= What the task requires =
Extract the part of the listing that opens with the line containing "1200x630 pixels. How" and closes with the line containing "will click(102, 327).", and repeat those lines verbatim.

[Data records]
————

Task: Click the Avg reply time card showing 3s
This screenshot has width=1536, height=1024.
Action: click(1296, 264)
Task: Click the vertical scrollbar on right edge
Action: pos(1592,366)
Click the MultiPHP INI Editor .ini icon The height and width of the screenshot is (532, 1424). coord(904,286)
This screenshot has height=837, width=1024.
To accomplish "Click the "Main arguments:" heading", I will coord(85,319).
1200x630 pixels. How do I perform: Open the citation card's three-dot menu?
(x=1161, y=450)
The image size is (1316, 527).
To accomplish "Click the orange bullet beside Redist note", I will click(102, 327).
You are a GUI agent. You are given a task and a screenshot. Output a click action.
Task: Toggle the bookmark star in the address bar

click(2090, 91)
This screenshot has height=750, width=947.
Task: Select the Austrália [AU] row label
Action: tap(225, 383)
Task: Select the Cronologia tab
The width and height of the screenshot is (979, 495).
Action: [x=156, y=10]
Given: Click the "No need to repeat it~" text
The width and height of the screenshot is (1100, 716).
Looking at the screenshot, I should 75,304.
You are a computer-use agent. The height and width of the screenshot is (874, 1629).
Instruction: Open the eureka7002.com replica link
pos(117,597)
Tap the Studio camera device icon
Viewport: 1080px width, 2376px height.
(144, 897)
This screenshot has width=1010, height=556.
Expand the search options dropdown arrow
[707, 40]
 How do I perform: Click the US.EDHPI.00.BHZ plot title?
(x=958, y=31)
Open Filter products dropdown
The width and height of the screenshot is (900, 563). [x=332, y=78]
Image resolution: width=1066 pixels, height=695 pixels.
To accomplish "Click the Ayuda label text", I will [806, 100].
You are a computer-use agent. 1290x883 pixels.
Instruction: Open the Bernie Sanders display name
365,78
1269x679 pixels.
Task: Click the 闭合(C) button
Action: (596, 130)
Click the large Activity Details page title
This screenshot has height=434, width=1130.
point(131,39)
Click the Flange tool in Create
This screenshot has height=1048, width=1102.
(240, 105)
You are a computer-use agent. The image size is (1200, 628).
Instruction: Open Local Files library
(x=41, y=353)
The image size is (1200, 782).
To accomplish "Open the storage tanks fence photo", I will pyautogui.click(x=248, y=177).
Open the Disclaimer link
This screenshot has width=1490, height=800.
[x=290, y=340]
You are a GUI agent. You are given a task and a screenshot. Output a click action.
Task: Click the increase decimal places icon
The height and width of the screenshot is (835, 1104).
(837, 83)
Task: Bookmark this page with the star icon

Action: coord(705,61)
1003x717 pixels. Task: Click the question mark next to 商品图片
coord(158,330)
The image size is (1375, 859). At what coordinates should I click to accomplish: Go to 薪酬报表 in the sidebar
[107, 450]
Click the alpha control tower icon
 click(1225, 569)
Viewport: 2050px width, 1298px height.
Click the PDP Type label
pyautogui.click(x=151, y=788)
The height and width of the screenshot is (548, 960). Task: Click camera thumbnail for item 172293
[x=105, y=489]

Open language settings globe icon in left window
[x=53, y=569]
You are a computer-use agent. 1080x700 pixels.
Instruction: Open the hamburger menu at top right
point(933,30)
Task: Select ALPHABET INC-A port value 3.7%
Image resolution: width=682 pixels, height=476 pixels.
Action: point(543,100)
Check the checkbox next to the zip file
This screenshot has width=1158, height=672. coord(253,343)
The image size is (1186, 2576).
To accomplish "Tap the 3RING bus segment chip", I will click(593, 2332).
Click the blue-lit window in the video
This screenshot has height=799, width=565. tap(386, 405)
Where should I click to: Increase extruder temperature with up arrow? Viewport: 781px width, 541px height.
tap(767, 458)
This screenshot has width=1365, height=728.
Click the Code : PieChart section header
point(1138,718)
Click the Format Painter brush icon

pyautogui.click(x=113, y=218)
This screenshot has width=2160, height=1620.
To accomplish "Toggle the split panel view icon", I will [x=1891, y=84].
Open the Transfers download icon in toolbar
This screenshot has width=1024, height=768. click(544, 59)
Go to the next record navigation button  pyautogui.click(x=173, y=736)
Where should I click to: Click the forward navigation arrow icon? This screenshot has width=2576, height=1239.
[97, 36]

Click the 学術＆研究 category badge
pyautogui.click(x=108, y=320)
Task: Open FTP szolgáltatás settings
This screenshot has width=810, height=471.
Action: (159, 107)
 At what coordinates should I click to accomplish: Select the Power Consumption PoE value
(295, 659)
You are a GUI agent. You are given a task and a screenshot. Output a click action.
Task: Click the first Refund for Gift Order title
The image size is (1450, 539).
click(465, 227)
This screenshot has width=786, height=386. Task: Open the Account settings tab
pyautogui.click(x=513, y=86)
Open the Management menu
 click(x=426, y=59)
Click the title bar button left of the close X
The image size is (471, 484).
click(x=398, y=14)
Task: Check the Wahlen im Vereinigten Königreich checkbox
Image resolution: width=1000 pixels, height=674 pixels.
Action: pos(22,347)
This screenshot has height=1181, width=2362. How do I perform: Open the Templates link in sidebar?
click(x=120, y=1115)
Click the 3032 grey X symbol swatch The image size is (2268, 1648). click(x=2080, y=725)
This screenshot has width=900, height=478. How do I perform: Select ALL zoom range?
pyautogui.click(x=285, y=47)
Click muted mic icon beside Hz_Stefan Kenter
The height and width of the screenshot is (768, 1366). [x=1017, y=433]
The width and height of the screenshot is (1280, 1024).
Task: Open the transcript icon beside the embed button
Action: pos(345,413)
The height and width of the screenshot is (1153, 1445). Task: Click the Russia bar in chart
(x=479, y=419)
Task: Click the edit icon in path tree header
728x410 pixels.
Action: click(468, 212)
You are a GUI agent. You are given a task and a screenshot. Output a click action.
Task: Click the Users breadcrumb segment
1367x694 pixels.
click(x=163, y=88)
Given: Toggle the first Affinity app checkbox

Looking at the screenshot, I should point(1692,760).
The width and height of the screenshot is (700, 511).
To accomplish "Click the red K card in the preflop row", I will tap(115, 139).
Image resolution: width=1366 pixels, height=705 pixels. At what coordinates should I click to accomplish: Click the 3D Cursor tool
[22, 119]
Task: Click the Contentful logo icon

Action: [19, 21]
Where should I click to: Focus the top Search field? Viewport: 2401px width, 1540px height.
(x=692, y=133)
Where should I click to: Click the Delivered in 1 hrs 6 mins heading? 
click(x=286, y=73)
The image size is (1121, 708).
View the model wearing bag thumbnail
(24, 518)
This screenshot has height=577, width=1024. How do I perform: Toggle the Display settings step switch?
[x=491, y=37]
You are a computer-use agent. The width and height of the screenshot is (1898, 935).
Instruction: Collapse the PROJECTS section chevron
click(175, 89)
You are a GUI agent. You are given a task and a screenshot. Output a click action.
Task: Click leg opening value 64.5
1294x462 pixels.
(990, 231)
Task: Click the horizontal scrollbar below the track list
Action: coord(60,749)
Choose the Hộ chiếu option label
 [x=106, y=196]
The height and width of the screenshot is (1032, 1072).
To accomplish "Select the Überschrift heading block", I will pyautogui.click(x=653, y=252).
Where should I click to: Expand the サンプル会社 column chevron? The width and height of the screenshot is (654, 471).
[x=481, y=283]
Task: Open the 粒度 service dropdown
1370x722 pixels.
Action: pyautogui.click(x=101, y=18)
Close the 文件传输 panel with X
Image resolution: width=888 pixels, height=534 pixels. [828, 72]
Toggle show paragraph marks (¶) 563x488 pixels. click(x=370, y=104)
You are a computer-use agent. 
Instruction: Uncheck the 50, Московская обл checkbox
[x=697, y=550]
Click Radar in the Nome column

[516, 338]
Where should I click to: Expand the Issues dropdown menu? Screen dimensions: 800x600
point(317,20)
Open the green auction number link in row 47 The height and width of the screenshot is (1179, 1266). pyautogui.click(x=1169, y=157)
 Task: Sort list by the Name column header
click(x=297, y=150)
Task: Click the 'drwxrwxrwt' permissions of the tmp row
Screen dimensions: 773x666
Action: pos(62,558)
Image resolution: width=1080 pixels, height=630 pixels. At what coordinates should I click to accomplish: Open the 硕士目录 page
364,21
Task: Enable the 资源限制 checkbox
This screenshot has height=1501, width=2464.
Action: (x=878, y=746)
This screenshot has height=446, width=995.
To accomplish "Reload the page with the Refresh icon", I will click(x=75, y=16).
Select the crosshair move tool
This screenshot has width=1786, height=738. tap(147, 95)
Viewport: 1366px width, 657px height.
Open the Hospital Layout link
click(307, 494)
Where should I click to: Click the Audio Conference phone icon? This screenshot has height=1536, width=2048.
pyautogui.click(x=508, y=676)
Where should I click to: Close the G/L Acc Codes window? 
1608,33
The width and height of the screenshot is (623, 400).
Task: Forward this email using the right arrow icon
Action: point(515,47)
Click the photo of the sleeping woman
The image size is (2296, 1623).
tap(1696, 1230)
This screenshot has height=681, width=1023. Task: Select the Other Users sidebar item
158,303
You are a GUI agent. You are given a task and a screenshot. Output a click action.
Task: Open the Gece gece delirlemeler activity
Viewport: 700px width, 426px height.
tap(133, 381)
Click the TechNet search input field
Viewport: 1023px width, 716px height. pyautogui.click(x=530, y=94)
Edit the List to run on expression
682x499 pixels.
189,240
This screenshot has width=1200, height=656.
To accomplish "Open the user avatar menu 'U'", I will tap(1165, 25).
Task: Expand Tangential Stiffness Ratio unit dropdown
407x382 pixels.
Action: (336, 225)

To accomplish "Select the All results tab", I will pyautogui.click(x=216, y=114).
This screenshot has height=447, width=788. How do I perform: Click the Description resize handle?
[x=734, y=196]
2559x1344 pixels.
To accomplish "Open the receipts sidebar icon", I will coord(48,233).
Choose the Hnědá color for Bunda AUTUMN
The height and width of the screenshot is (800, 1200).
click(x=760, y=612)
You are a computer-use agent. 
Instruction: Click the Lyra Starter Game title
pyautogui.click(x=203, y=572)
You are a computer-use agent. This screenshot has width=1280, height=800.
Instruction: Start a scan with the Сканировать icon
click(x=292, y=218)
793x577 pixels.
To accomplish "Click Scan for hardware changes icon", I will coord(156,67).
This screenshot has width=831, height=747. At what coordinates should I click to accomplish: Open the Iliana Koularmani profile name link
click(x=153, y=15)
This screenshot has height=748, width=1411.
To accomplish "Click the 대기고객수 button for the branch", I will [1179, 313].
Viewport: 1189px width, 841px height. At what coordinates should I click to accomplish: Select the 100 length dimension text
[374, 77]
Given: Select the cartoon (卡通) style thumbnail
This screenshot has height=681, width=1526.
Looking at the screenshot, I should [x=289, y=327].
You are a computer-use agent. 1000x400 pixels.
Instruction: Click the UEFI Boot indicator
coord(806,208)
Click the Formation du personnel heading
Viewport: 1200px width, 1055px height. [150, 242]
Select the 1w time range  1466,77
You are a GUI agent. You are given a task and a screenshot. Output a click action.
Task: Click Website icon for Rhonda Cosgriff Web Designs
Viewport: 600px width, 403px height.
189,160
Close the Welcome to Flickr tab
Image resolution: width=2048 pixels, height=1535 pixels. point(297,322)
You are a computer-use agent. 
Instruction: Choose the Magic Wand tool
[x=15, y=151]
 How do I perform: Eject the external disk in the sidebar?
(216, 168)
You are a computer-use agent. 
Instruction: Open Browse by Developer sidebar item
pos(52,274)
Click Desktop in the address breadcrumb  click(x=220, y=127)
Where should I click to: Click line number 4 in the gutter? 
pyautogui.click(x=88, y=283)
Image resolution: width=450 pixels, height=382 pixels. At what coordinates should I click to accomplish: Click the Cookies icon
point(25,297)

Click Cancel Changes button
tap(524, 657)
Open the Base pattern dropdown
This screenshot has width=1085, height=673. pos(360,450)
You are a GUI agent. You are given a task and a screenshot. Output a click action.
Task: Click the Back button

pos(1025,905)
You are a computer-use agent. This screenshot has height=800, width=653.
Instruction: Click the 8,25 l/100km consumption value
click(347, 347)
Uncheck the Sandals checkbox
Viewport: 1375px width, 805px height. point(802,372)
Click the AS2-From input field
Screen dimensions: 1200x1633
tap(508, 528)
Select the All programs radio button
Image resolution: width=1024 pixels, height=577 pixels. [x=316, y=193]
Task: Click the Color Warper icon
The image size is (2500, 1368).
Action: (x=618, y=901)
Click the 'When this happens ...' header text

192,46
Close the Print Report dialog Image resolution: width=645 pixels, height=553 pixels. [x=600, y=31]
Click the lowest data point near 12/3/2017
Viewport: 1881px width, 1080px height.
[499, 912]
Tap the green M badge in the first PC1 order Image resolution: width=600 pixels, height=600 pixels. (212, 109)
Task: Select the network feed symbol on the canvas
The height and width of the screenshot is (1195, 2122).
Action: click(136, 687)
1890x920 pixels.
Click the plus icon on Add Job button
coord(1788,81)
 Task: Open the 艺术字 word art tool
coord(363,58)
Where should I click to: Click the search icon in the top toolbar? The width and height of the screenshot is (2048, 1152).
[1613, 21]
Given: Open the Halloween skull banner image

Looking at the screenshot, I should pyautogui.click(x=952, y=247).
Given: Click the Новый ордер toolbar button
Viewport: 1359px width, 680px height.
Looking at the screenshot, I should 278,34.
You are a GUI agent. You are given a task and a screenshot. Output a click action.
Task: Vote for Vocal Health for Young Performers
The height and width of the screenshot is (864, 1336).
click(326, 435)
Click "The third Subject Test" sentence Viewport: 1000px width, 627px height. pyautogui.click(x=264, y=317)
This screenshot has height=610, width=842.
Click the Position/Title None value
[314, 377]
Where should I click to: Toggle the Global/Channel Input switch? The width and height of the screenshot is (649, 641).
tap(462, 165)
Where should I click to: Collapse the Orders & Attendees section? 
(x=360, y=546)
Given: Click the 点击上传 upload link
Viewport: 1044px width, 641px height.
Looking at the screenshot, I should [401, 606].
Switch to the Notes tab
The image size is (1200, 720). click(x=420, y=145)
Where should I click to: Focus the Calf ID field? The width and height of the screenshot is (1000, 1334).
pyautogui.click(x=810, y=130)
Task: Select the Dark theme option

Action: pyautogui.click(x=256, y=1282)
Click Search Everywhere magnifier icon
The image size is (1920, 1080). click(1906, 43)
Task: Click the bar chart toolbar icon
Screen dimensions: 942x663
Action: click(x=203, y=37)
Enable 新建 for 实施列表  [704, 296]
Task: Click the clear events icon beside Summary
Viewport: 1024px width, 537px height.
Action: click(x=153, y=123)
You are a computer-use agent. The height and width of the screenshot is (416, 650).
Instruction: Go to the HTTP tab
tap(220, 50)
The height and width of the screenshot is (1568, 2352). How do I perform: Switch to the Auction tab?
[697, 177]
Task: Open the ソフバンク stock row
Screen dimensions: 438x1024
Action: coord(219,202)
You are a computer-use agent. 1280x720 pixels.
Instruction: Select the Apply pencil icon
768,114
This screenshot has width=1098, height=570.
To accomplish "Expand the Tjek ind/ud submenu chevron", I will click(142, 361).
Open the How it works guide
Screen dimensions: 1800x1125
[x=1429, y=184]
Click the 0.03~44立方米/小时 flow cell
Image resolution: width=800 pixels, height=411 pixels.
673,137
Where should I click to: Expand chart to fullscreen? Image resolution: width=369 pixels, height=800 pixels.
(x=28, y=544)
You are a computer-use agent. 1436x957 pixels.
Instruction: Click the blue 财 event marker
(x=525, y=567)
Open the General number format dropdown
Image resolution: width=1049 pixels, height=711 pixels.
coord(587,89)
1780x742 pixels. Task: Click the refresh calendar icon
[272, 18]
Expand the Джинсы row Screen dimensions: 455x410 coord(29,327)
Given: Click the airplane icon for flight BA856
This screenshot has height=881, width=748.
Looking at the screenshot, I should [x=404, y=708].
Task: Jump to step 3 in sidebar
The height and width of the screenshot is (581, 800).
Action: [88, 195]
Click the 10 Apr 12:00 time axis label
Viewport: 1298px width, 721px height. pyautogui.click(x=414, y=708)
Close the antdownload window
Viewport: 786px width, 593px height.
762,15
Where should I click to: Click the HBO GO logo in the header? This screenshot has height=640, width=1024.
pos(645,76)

————

= Answer below =
1200x630 pixels. How do I perform: Open the citation card's three-dot menu?
(x=1161, y=450)
The image size is (1316, 527).
To accomplish "Click the orange bullet beside Redist note", I will click(102, 327).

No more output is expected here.